Patients come with a written order on a prescription pad slip. Occasionally the order will be written on a hospital order sheet. We draw a sample for ABORh and antibody screen and the Rh Immune Globulin is picked up from us and injected by a nurse in our outpatient infusion department. We don't require any detailed info from the physician. Many of our patients receive their 28-week dose in the physician's office so we never see them until they come to deliver (with a nice anti-D due to RhIG)!

We have many boxes of printouts of patient results and QC from our ProVue. Since I've always done a monthly back-up, do I really need to keep all that paper? Patient resluts are manually entered into our computer system (Wyndgate). We are about to interface our ProVue with Wyndgate (finally) so am wondering how others are handling all this paper! If you are interfaced, do you keep any "paper trail?" Do you keep printouts of your QC?

We too have a similar "turnaround" system, however, it doesn't work that well for us. Our supplier is local but they cannot draw enough platelets in our area so must get them flown in from another center. We have to have a platelet in house for each open heart surgery case and we get them the night before the surgeries but they usually expire at midnight on the day of surgery. They may or may not be used for the surgery so if it is not used and no one else needs it, it expires. We lose about 4-6 a month. It kills me to waste them this way but we've not found any way around it. My monthly blood utilization statistics for wasteage is almost entirely platelets.

We've been live with our ProVue for almost a year and a half and we run it continuously all day long. Evening and night shifts tend to wait until they have a batch (3 or more) then put them on. We run QC every morning and print it out for review. We also print out the results after each run since we are not interfaced yet and I'm running out of space for all that paper. Does anyone know if we have to keep all those print-outs after we've entered the results into our computer system?

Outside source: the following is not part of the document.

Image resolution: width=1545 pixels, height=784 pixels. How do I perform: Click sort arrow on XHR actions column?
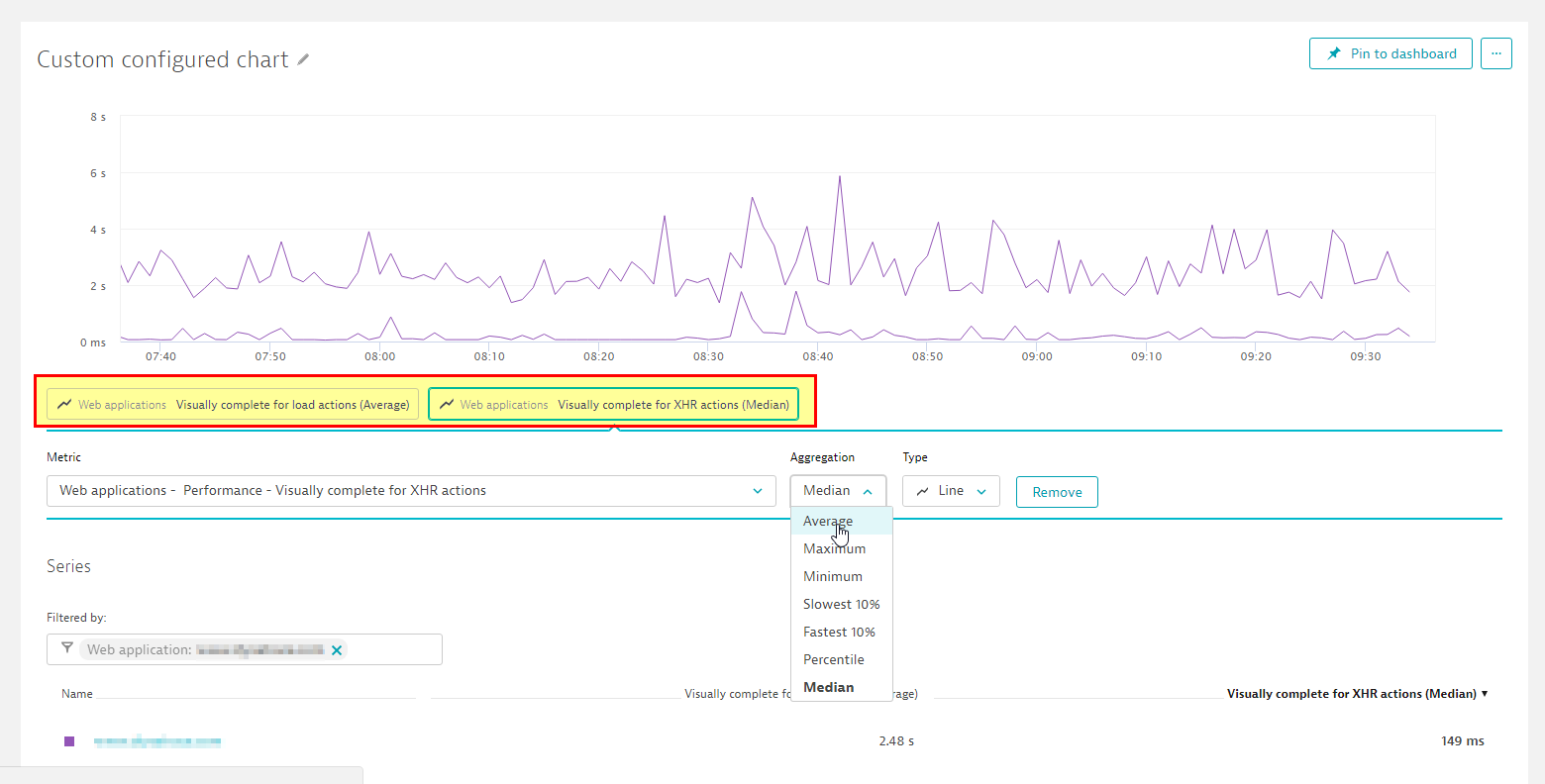tap(1485, 694)
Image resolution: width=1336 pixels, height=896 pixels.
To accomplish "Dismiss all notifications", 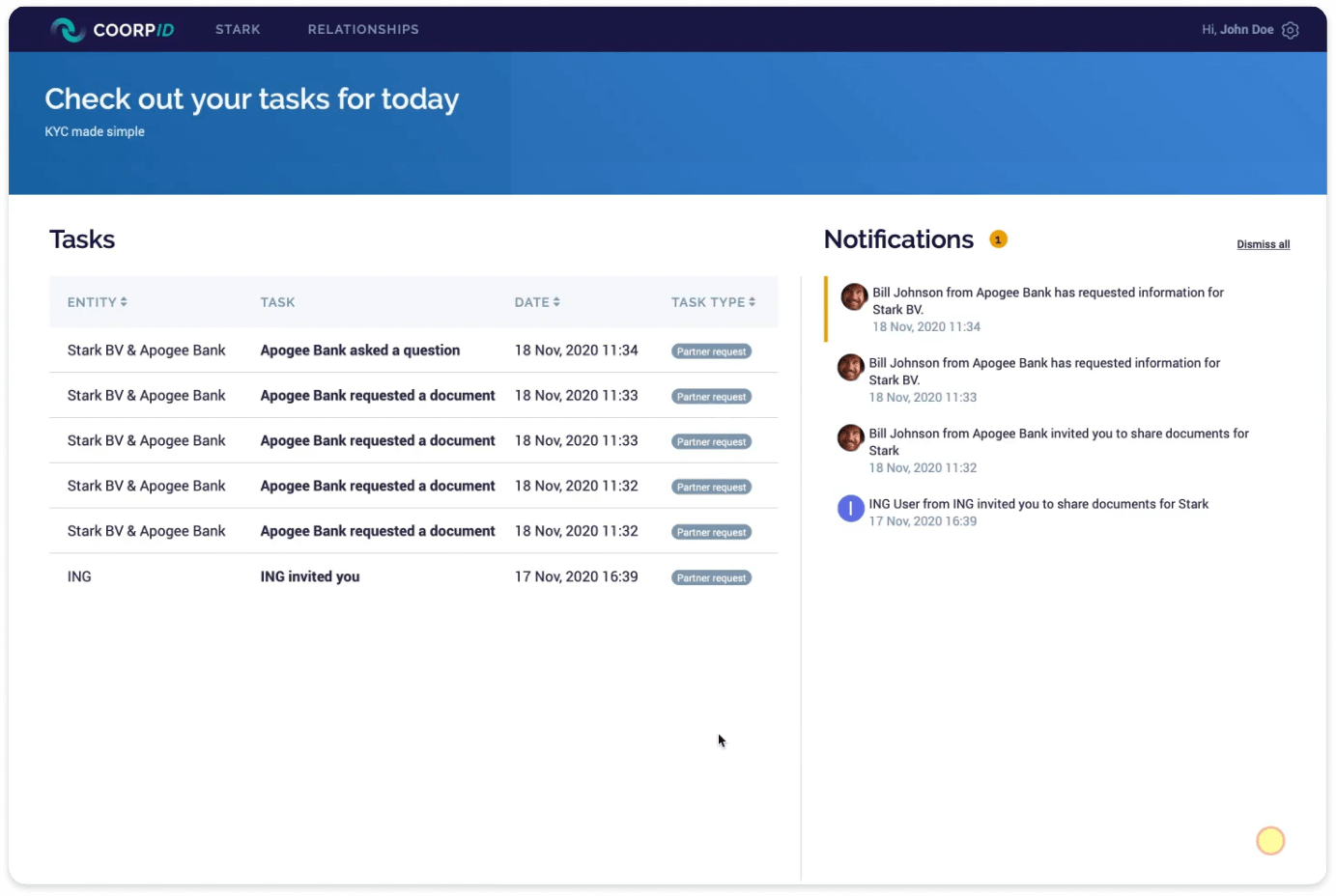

A 5-month old baby girl was recently admitted to our hospital for transfusion. Her antibody screen and panel cells were all positive as well as the auto control. Mother's antibody screen was negative when the baby was born and the baby was healthy. Further investigation revealed that when she was 4 months of age, she was admitted to another local hospital with a very low hemoglobin. Her antibody screen was positive and all panel cells were positive. The DAT was positive for anti-IgG. Her sample was sent to a reference lab who found anti-E and anti-Jka in the eluate. She had never received a blood transfusion. How can this be? Could these really be warm auto-antibodies that are appearing with a specificity of anti-E and anti-Jka, perhaps "pseudo" antibodies? We had to transfuse so of course gave her E and Jka negative blood. She did fine and was discharged. Any ideas?